Photo provided by Herman, Herman, Katz & Cotlar

Photo provided by Herman, Herman, Katz & Cotlar

Asked whether he considers the $7.8 billion settlement he helped obtain as co-lead counsel in the 2010 BP Gulf of Mexico class action a defining moment in his legal career, Stephen J. Herman hesitates. “It’s certainly the largest case where I’ve played a primary role,” says the 43-year-old partner at Herman, Herman, Katz & Cotlar in New Orleans. “[But] the Scott v. American Tobacco case is certainly the greatest accomplishment that I have been associated with. I was one of many, but I played a significant role.”

The Scott case is considered a seminal case for tobacco class-action litigation. The case was first filed by Herman’s father, the legendary Russ M. Herman, in 1996 when Steve Herman was in law school, working as a paralegal at the historic firm founded by his grandfather. The case concluded in 2011 with a U.S. Supreme Court ruling affirming the $240 million award against major tobacco companies to cover the cost of helping qualified smokers in Louisiana quit smoking.  “It took us a total of about three years to try, 18 months to pick a jury; it’s one of the few class action cases against tobacco to go to trial, and it’s the only class action verdict that has withstood appeal all the way to the U.S. Supreme Court,” Herman says. The case not only defined his career path, but it also became a chapter in a book he wrote while in law school published in 1998, “America and the Law: Challenges for the 21st Century.”

“The BP oil spill case really presents a very broad challenge because you’re dealing with a very broad number of people across a fairly significant geography, and it’s an intersection of a lot of different laws. So it’s challenging for all those reasons,” Herman concedes. Still, he believes, it was the tobacco litigation and past high-profile cases such as the Chinese drywall litigation, the Schultz v. Texaco case, and the Marchesani v. Pellerin-Milnor Fifth Circuit decision that really solidified his career as a plaintiffs lawyer.

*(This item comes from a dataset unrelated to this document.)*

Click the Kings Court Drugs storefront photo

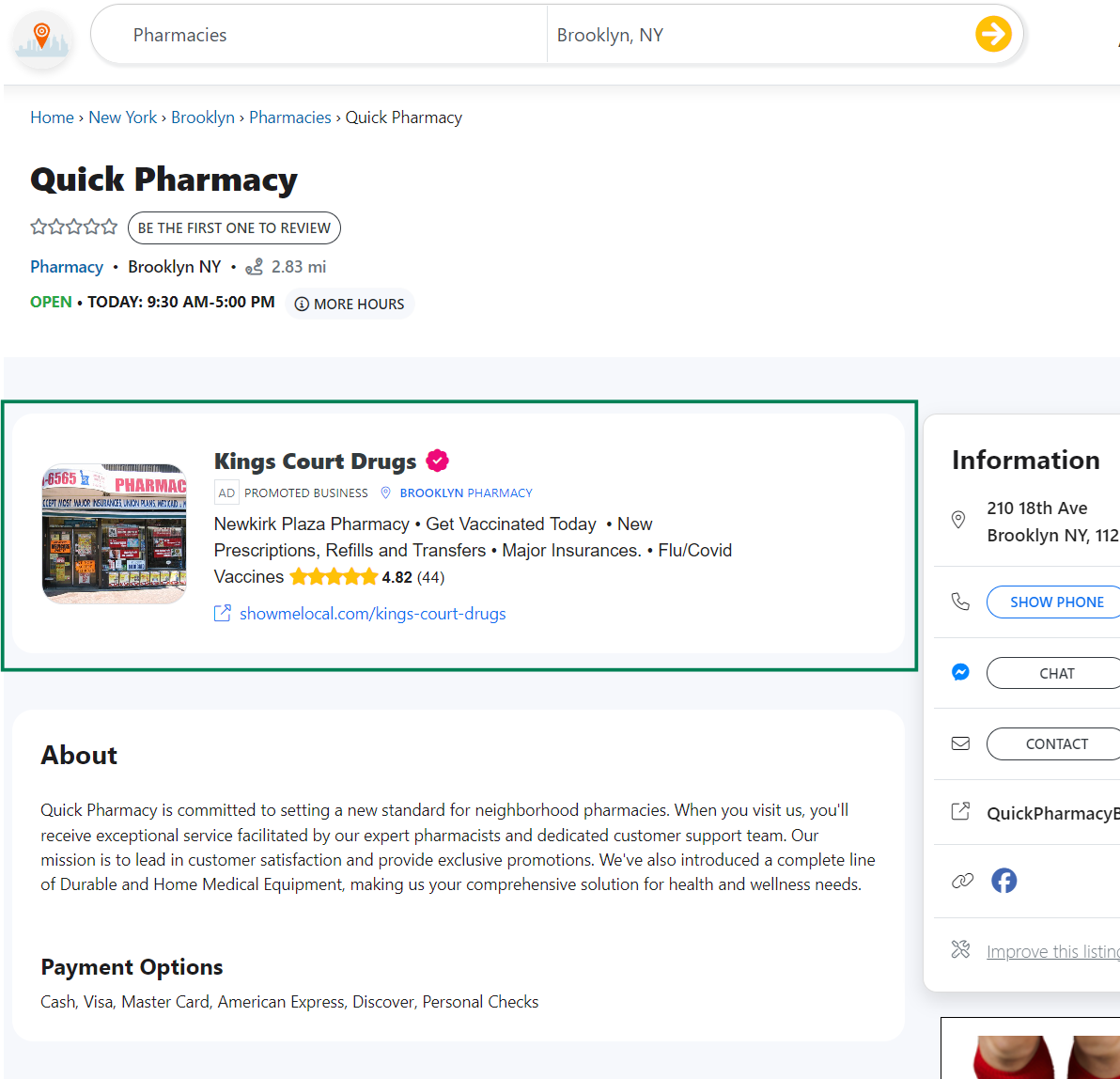coord(114,533)
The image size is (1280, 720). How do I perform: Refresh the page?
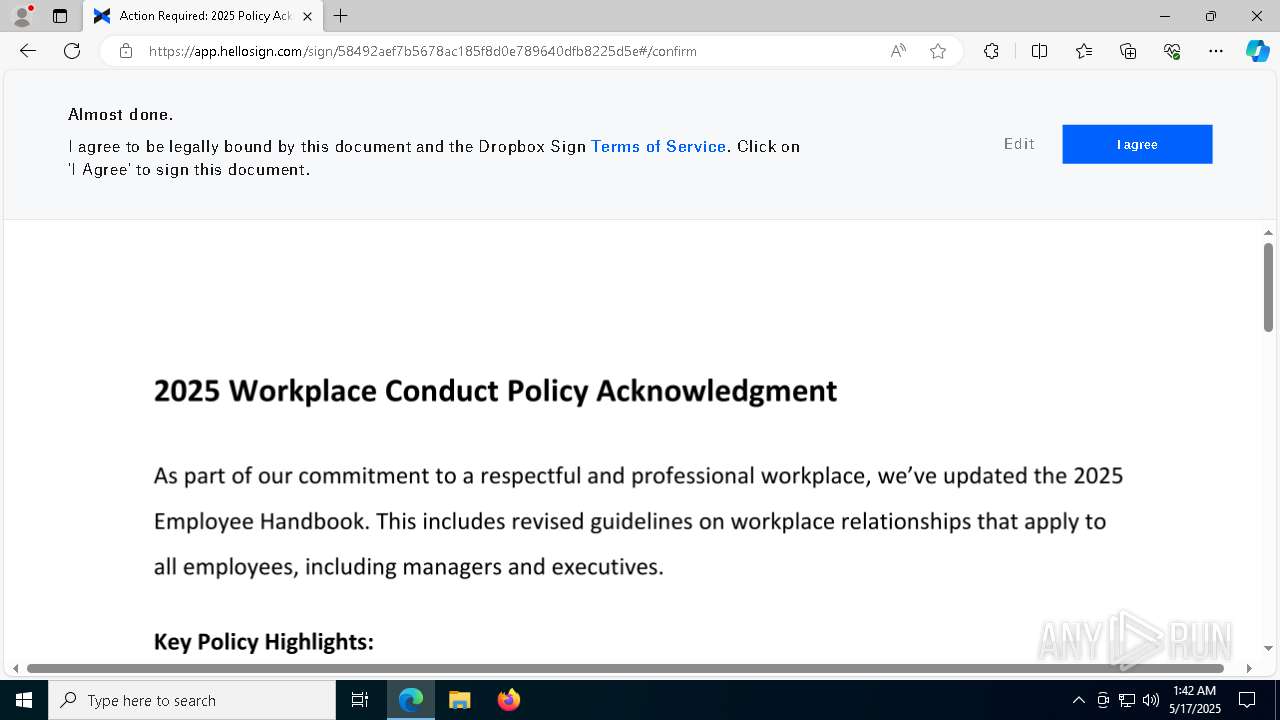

“I was lucky enough to be involved in a number of high-profile and complex cases and all of that experience prepared me to deal with the things that I had to deal with in the BP oil case,” he says. “All that experience put together was all the preparation I needed for this case.”

Lawdragon: It might still be too soon, but so far, how has the BP oil spill case affected your practice and your personal life, or has it?

Stephen J. Herman: It has been all-consuming. As my wife and kids will attest, I have never really had a “day off” since early May 2010. Even when not physically doing work, I am always pre-occupied with issues, forming to-do lists in my head, drafting would-be filings, or responding to e-mail, (which I check constantly).

LD: Anything interesting in the case that you can share that is not known to the public yet and hasn’t been written about?

SH: I’m not sure if it is really a “secret,” but the framing of BP’s failure to maintain source control as a separate quantification of fault was, in my opinion, critical to shifting the focus from errors on the rig in the heat of the moment to systemic failures by management.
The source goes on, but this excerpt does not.